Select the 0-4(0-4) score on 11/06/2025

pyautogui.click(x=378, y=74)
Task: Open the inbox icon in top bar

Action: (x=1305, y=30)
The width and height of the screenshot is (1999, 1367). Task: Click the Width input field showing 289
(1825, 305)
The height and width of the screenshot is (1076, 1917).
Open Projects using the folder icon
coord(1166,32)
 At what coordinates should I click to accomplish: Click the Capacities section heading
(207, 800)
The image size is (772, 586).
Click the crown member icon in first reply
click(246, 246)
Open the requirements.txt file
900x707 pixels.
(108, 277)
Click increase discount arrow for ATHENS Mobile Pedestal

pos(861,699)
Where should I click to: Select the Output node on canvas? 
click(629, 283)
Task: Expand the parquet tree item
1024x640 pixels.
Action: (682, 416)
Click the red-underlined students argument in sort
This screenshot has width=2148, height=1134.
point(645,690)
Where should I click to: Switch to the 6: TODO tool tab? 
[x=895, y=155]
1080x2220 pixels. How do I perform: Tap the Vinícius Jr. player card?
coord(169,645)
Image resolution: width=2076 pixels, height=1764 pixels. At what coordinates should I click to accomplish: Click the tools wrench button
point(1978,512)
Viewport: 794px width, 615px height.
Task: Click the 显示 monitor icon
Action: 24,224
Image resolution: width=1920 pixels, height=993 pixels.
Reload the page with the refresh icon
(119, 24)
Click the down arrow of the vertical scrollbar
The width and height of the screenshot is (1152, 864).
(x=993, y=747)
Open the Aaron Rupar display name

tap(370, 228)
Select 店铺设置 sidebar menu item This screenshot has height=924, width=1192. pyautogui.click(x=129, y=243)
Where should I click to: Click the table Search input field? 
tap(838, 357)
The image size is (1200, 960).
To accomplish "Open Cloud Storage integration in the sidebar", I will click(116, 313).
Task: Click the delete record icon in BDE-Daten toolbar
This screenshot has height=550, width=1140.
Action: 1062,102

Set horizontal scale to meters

___

» **The exercise**:
Pull out and copy each line of the data above in which the word "Open" appears.

» **Result below**:
Task: Open the inbox icon in top bar
Open Projects using the folder icon
Open the requirements.txt file
Open the Aaron Rupar display name
To accomplish "Open Cloud Storage integration in the sidebar", I will click(116, 313).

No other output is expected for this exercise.